“Teje preso!”

Presidente do Senado em foto de Jefferson Rudy/Agência Senado

Em algumas semanas, a despeito do esperneio do Governo, teremos a CPI da Covid como protagonista da cena política e dividindo espaço com o mal que lhe deu origem —- refiro-me a doença e não a quem disparou o gatilho do vírus. Hoje, a temos apenas instalada, o que significa pouco apesar do muito esforço que senadores de oposição tiveram de fazer para convencer o STF a obrigar o presidente do Senado a cumprir a lei. Decisão do ministro Luis Roberto Barroso ratificada pelo plenário do tribunal.

Para que a CPI se inicie é preciso que partidos e blocos indiquem seus representantes —- são 18 no total dos quais 11 são os titulares —- em até dez dias. Feito isso, os membros sentam-se à mesa para decidir quem ocupará o cargo de presidente e de relator da comissão. Uma decisão que é tomada em público mas negociada no particular. Em seguida, começam os trabalhos propriamente dito: levantamento de informações, coletas de provas, apuração de fatos e a convocação de depoentes.

Na entrevista desta quarta-feira no Jornal da CBN, o senador Humberto Costa (PT), indicado por seu partido para ser membro da CPI, já deu a dica: o primeiro convidado tem de ser o atual ministro da Saúde, Marcelo Queiroga. Convidado é forma gentil de falar, porque convidado pode declinar do convite. Em CPI, você vai por bem ou por mal. Queiroga deve ir por bem até porque ao assumir o cargo o estrago já havia sido feito. Estará na CPI para dizer qual a estrutura da pasta, as carências, transmitir dados oficiais e tentar driblar as perguntas mais capciosas que serão feitas para colocá-lo em contradição com o presidente.

Falamos na entrevista também do desafio desta comissão de tocar os trabalhos mesmo com as restrições sanitárias que recomendam o afastamento e o “mandato remoto”. O fato tem sido usado pelos governistas para empurrar a discussão com a barriga —- para ser mais exato: com a vacina.

O líder do Governo no Senado Eduardo Gomes (MDB) teve o despudor de sugerir que a comissão começasse somente quando todos estivessem vacinados. Por favor, caro e raro leitor, não entenda mal: quando o Senador diz todos não inclui você ou eu, ele se refere a ele e a seus colegas senadores: “enquanto a CPI não tiver condição de funcionar com pessoas imunizadas, que não possa funcionar presencialmente”. Ou furamos a fila oficialmente pelo bem do Brasil ou não temos CPI para o bem do presidente Bolsonaro, deve ter pensado em sua intimidade.

Marcos Rogério (DEM), outro dos senadores governistas, disse que “os atos da CPI impõem a presença física.
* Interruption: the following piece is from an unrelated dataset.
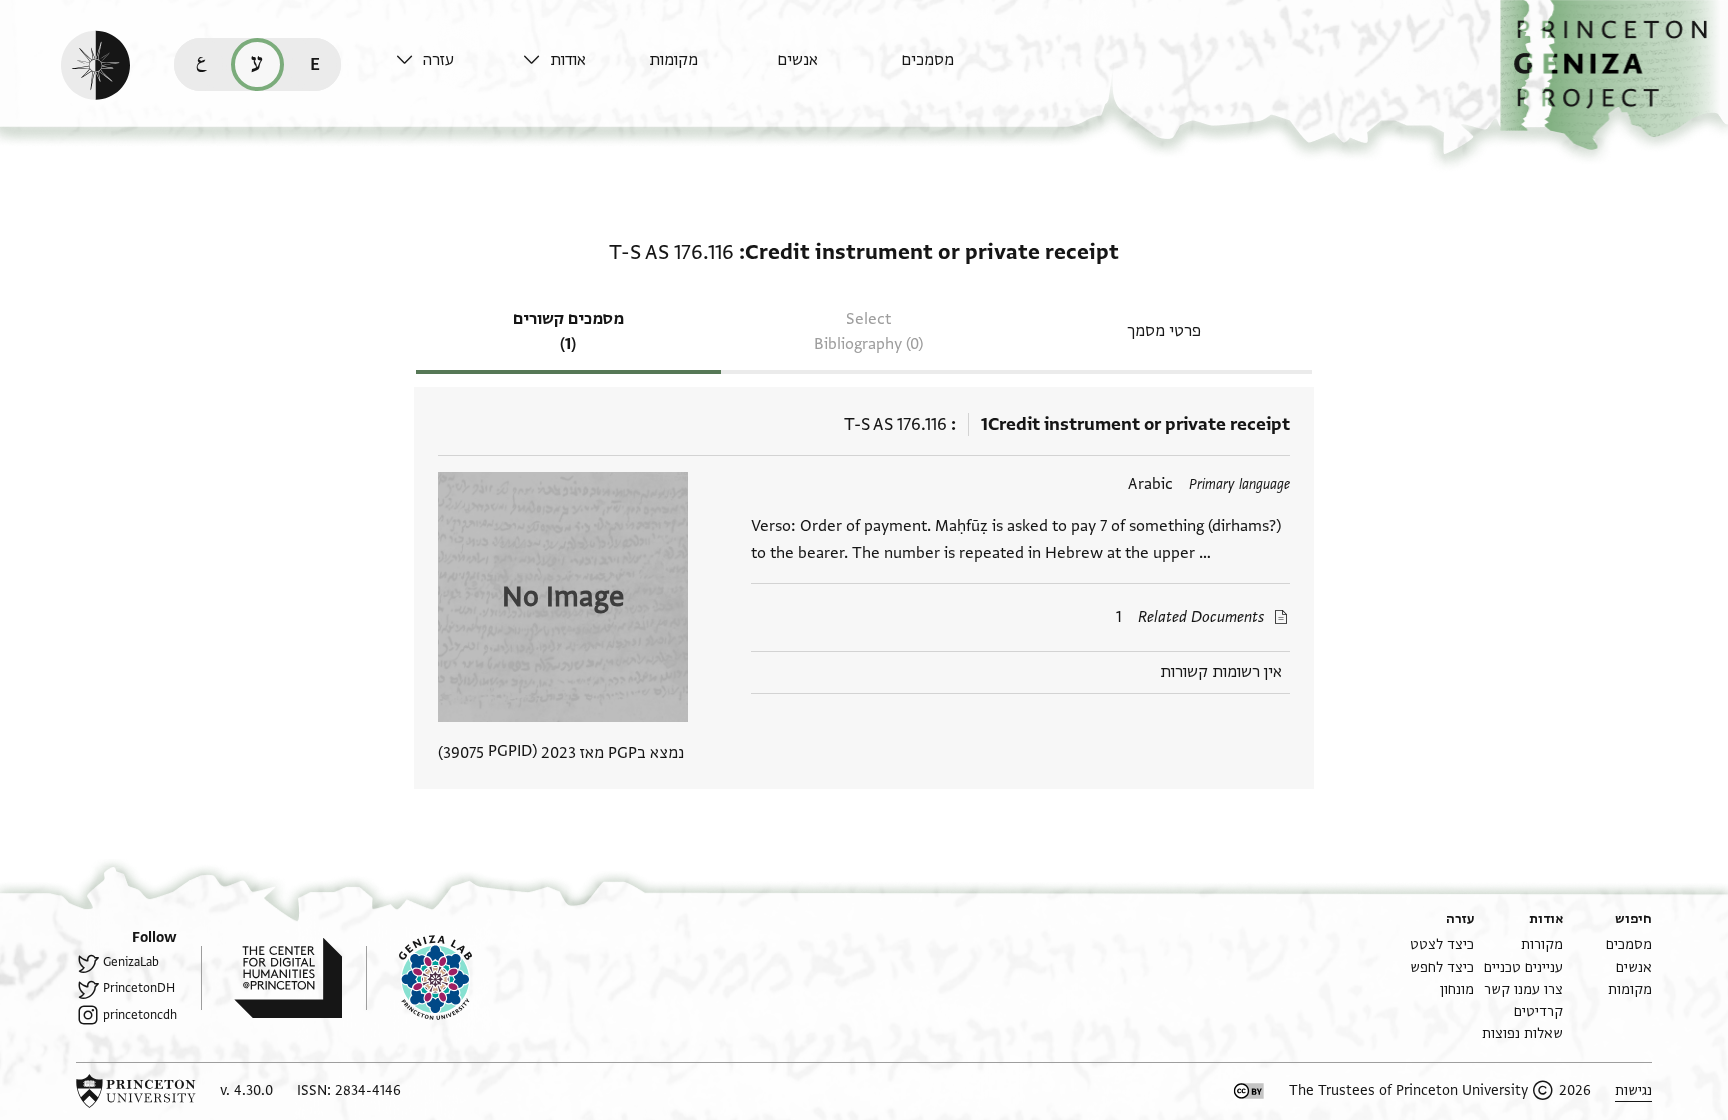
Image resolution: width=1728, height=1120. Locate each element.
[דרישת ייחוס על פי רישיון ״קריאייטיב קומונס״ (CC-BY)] (1249, 1091)
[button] (1614, 75)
O depoente deve estar presencialmente na comissão para não ser orientado; para não ser constrangido; para não ser ameaçado; e até para decretar prisão, em flagrante” —- será que ele está disposto a dar ordem de prisão ao ex-ministro Pazuello, por exemplo? Seria um escândalo, não!

Argumentos frágeis: desde o início da pandemia, nós assistimos a sessões de julgamento online, em diversos tribunais no Brasil —- com direito a gafes e inconfidências cometidas por juízes, promotores, advogados, réus e testemunhas. Até agora não se viu nenhum advogado de defesa convencer os tribunais de que seus clientes estão tendo o direito cerceado ou estão sendo coagidos porque prestam depoimento à distância. Há inúmeros instrumentos de controle à disposição. Basta boa vontade.

Além disso, nada impede que o “convidado” vá depor presencialmente no Senado e tenha na sala apenas a presença do presidente e do relator da CPI, além de assessores mais próximos —- todos devidamente mascarados. Os demais integrantes da comissão tocam os trabalhos de casa mesmo, via internet.

Quanto a mandar prender, não parece ser um problema, já que a polícia do Senado permanece de prontidão na casa. É só enviar um WhatsApp: “teje preso”! — expressão que entrou para o folclore político das comissões parlamentares de inquérito quando foi usada pela senadora Heloisa Helena (PSOL), contra o presidente do Banco Central, Chico Lopes, durante a CPI dos Bancos, em 1999. 

Apesar de que os senadores devem tomar cuidado, muito cuidado: a Lei Contra o Abuso de Autoridade, em vigor desde janeiro do ano passado e aprovada por eles como retaliação ao comportamento do Ministério Público, em especial aos da Lava Jato, pode ser acionada se algum dos depoentes se sentir desrespeitado pelos parlamentares. Pau que bate em Chico, bate em Francisco, ensina um ditado da terra da ex-senadora Heloísa Helena.